_JOBS_.
(a) In the sentiment-analysis notebook, shorten the warning paragraph that begins "No model was supplied" while keeping its main facts.
(b) In the sentiment-analysis notebook, which labels does the list `labels` contain after the mapping file is read?
(c) Carry on the sentiment-analysis notebook from the point where it stops.

_EXTRACTED TEXT_.
▬▬▬

In [1]:
from transformers import pipeline

In [2]:
pipeline_sa = pipeline("sentiment-analysis")

No model was supplied, defaulted to distilbert-base-uncased-finetuned-sst-2-english and revision af0f99b (https://huggingface.co/distilbert-base-uncased-finetuned-sst-2-english).
Using a pipeline without specifying a model name and revision in production is not recommended.


In [3]:
input_data = ["I don't know how you can be so stupid", "You mean a lot to me", "We are not friends anymore."]

In [4]:
pipeline_sa(input_data)

[{'label': 'NEGATIVE', 'score': 0.9943351149559021},
 {'label': 'POSITIVE', 'score': 0.8074020147323608},
 {'label': 'NEGATIVE', 'score': 0.998809814453125}]

Sentiment analysis using roBERTa

In [5]:
from transformers import (AutoModelForSequenceClassification, 
                          TFAutoModelForSequenceClassification,
                          AutoTokenizer)
import numpy as np
from scipy.special import softmax
import csv
import urllib.request

In [6]:
def preprocess_text(text):
    new = []
    
    for chunk in text.split(" "):
        chunk = '@user' if chunk.startswith('@') and len(chunk) > 1 else chunk
        chunk = 'http' if chunk.startswith('http') else chunk
        
        new.append(chunk)
    return " ".join(new)

In [7]:
task = 'sentiment'
MODEL = f"cardiffnlp/twitter-roberta-base-{task}"

In [8]:
tokenizer = AutoTokenizer.from_pretrained(MODEL)

In [9]:
labels = []
mapping = f"https://raw.githubusercontent.com/cardiffnlp/tweeteval/main/datasets/{task}/mapping.txt"

with urllib.request.urlopen(mapping) as m:
    html = m.read().decode("utf-8").split("\n")
    csv_reader = csv.reader(html, delimiter="\t")

labels = [row[1] for row in csv_reader if len(row) > 1]

In [10]:
labels

['negative', 'neutral', 'positive']

Pretraining:

In [11]:
model = AutoModelForSequenceClassification.from_pretrained(MODEL)
model.save_pretrained(MODEL)

Downloading pytorch_model.bin:   0%|          | 0.00/499M [00:00<?, ?B/s]

In [12]:
example_text = "Have a nice day! :D"

▬▬▬

_DATASET EXCERPT_.
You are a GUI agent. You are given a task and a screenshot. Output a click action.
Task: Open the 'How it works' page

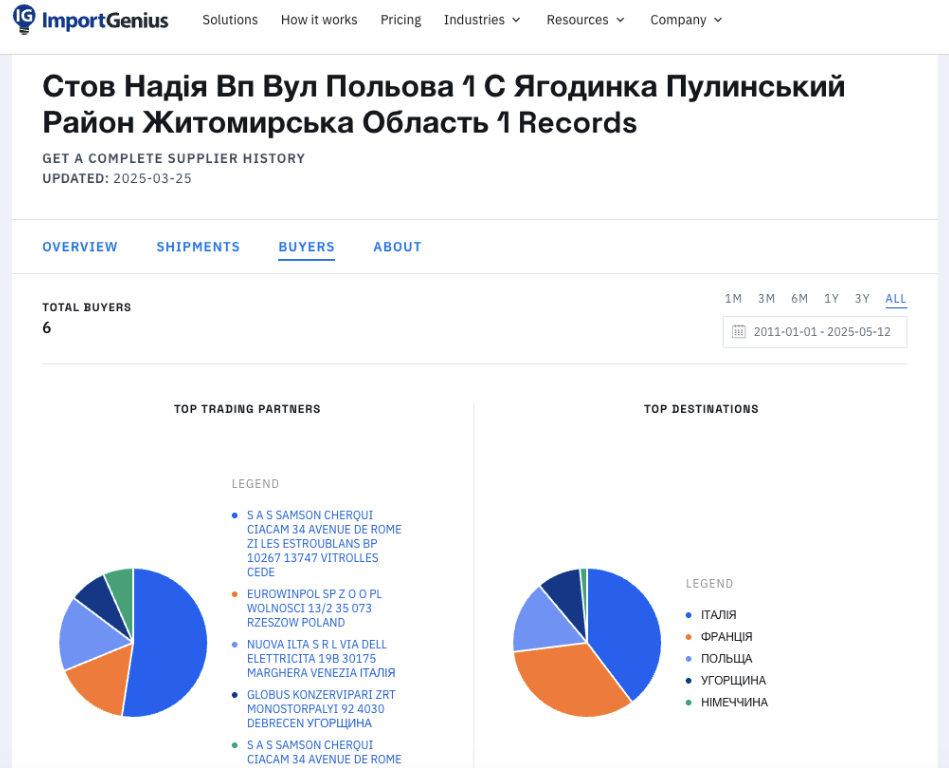(x=319, y=19)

▬▬▬

_WRITTEN RESPONSES_.
(a) With no model given, the pipeline fell back to distilbert-base-uncased-finetuned-sst-2-english, revision af0f99b; omitting the model name and revision is not recommended in production.

(b) 'negative', 'neutral' and 'positive'.

(c)
example_text_2 = "Don't raise your voice."

In [15]:
pp_example_text = preprocess_text(example_text)
pp_example_text_2 = preprocess_text(example_text_2)

encoded_text = tokenizer(pp_example_text, return_tensors='pt')
encoded_text_2 = tokenizer(pp_example_text_2, return_tensors='pt')

In [16]:
sa_output = model(**encoded_text)
sa_output_2 = model(**encoded_text_2)

In [24]:
scores = sa_output[0][0].detach().numpy()
scores = softmax(scores)

scores_2 = sa_output_2[0][0].detach().numpy()
scores_2 = softmax(scores_2)

In [25]:
scores

array([0.00145376, 0.01081943, 0.98772687], dtype=float32)

In [26]:
scores_2

array([0.51257557, 0.4641963 , 0.02322812], dtype=float32)

In [29]:
rank = np.argsort(scores)
rank = rank[::-1]

rank_2 = np.argsort(scores_2)
rank_2 = rank_2[::-1]

In [38]:
print(example_text)
for i in range(scores.shape[0]):
    label = labels[rank[i]]
    score = scores[rank[i]]
    
    print(f"{i+1} {label} {np.round(float(score), 4)}")

Have a nice day! :D
1 positive 0.9877
2 neutral 0.0108
3 negative 0.0015


In [39]:
print(example_text_2)
for i in range(scores_2.shape[0]):
    label = labels[rank[i]]
    score = scores_2[rank[i]]
    
    print(f"{i+1} {label} {np.round(float(score), 4)}")

Don't raise your voice.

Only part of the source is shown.